Attorneys Take on Atlanta’s Oppressive System of Bails and Bonds


— January 17, 2018

When police came to arrest Randall McCrary, they found the 45-year old in an unstable state.

Covered in his own waste and screaming at convenience store customers, officers took the mentally ill man into custody some four months ago.

Once in jail, McCrary couldn’t afford to leave. A municipal court set his bail at $500, customary for disorderly conduct charges. But McCrary didn’t have enough money to pay his way out of jail.

He stayed for another two-and-a-half months, costing taxpayers thousands of dollars.

The Southern Center for Human Rights say it’s an all-too-familiar story – an impoverished adult in Atlanta left to languish in lock-up for a rather minor offense. And the everyday, hardworking taxpayer wasn’t the only one to suffer, either.

McCrary himself hurt when the state cut off his disability checks for being temporarily incarcerated.

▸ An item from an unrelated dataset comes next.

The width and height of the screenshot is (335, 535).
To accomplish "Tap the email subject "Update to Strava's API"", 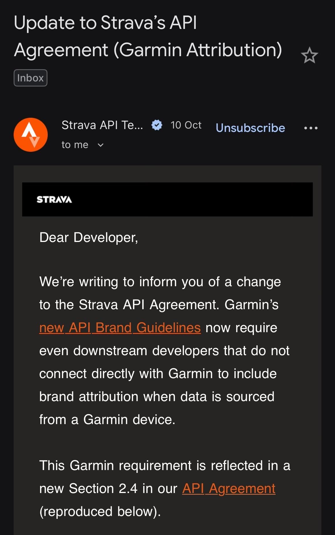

SCHR attorney Sarah Geraghty says McCrary’s case is exemplary of the injustices inherent to Atlanta’s mandatory misdemeanor bail system. Hundreds of poor people are locked up each year – some for long stretches – simply because they can’t pay to be released after committing some petty crime or another. In 2016 alone, nearly 900 people were transferred from the city jail to county after failing to make bail.

Some were caught driving without licenses.

Others had been stopped for littering.

In total, they served 9,000 hours and cost taxpayers the better part of a million dollars.

The injustice of running what amounts to a pauper’s prison prods reform advocates like Geraghty to press Atlanta for charge. They say that bail amounts too hard for the impoverished man or woman can disrupt their lives irreparably, often forcing incarceration for longer than a crime’s prescribed punishment.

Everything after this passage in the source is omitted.